We were in our living room, ostensibly watching
Monk
on television. Tony Shalhoub is a genius. But we
weren’t really paying attention.

“I just want him to come along with me when I’m
talking to Justin Fowler. I think he and Ethan speak the same
language, give or take some gunpowder, and he can really help me
break through with him where I haven’t broken through before.” I
was trying to ignore the fact that, sitting on the couch next to
me, my wife was bundled up, sexier than most naked women.

She was making it easier than usual, staring at me as
if I’d suggested we sacrifice our son to appease a vengeful god,
and then go out for pizza. “You’re using your son as a lure,” she
said. “You just want the story, and you don’t care how you get
it.”

“Don’t be melodramatic. I’m not asking him to fly off
with Victor Laszlo to serve the cause. He might even make a friend.
Did you ever think of that?” I put my arm up over the back of the
couch, as if it were encircling Abby. Like you did in the movies
when you were sixteen.

“You want him to be friends with a boy ten years
older than him who shot a man in cold blood?”

“Oh, come on, Abigail.” Tony Shalhoub was explaining
how the murderer had clearly been a gymnast, and a left-handed one
at that. The guy who played the serial killer who
didn’t
eat
people in
Silence of the Lambs
, and who now plays Monk’s
police captain employer, looked sufficiently impressed. “I wouldn’t
bring Ethan there if I thought Justin had actually shot Michael
Huston. But he can talk to Justin in a language I don’t understand.
If Justin were French, and I brought Ethan to translate for me, you
wouldn’t have a problem with that.”

“Sure I would. He got a B-minus in French.”

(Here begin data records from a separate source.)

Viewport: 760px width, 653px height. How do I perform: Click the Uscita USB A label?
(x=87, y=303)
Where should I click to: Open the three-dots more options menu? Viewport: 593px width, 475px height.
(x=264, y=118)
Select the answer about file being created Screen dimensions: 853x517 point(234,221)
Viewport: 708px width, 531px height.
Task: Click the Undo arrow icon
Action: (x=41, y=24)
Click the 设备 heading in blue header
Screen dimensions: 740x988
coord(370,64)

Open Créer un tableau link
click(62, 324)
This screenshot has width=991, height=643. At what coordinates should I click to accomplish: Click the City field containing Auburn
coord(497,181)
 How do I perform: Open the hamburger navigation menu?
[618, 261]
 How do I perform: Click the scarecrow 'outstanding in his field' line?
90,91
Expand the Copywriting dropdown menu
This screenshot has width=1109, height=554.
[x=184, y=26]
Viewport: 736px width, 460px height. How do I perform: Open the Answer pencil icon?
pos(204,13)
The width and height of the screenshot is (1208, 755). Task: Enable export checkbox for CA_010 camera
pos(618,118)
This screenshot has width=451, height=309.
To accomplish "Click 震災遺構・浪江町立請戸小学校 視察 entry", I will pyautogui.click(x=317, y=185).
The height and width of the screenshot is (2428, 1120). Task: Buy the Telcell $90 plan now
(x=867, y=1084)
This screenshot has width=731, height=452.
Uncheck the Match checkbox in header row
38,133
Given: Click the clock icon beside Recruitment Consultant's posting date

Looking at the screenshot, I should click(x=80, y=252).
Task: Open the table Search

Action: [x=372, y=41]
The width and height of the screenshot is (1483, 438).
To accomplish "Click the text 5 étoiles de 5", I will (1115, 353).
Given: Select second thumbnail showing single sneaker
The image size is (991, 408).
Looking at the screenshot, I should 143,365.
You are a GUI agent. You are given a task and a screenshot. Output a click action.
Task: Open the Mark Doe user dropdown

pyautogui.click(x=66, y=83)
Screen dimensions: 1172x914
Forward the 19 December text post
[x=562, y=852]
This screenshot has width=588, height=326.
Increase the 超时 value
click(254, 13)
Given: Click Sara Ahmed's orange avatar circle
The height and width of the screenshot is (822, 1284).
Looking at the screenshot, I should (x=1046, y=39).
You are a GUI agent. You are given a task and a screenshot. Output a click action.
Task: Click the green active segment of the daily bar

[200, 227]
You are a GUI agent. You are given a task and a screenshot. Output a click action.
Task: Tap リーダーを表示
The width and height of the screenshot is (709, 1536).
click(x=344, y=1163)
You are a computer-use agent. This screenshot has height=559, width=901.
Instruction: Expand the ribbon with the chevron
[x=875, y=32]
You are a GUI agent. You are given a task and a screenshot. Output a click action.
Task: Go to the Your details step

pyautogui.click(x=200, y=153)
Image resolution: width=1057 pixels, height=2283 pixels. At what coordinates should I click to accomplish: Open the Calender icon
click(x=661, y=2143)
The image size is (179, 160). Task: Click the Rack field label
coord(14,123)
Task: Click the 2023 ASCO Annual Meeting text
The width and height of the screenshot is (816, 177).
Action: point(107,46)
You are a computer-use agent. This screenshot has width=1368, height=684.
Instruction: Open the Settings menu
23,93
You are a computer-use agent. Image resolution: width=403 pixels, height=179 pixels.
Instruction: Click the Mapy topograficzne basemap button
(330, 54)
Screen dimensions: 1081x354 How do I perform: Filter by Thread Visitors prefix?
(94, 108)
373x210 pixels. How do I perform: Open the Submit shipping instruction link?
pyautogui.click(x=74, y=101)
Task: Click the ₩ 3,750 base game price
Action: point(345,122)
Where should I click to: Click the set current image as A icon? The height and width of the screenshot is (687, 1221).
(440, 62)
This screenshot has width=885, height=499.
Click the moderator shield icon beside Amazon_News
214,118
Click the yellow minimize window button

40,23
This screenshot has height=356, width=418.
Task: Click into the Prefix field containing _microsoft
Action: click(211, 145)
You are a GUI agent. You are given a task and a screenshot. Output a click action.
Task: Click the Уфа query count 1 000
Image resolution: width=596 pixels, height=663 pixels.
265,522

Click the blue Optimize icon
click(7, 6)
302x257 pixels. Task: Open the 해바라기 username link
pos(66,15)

“Don’t change the subject,” I told her, as the guy
from
Silence of the Lambs
(the actor’s name is Ted Levine)
had his assistant slap the cuffs on the murderer and lead him away.
“Besides, I don’t think it would be an awful thing to have Ethan
and Dylan in separate buildings as much as possible until
Wednesday.” Not like I was counting the days or anything, but there
were now five left.

While Tony visited his wife’s gravesite, and I
slipped my arm down and around my wife’s shoulders, Abby
momentarily paid closer attention to the screen. “Hey,” she said.
But she didn’t make me move my arm.

“C’mere,” I said, and kissed her, like I had wanted
to do since, roughly, the moment we met. Okay, so I’d kissed Abby
plenty of times since then, but that didn’t mean I stopped wanting
to kiss her more. Ever.

She wasn’t in the mood for sentiment, though. The
minute our lips were apart, her attention returned to her argument.
“Are you going to take Ethan the next time you go to the gangster’s
house, too?”

“I should have known your brother would rat me out,”
I said, disgusted.

“I can’t believe you were keeping it from me,” she
replied. “And besides, where was I supposed to think the dozen
Sonny Amster bagels came from?”

“You’re right,” I told her, turning the TV off. “The
only possible explanation for bagels in this house is that I was
kidnapped by a gangster who refused to give the kids an
autograph.”

She stared at me, puzzled and annoyed. “You didn’t
tell me you were being threatened.”

“I knew how you’d react. I was going to quit the
story, no questions asked, but I couldn’t leave Lori in it by
herself. It might have put her in danger.”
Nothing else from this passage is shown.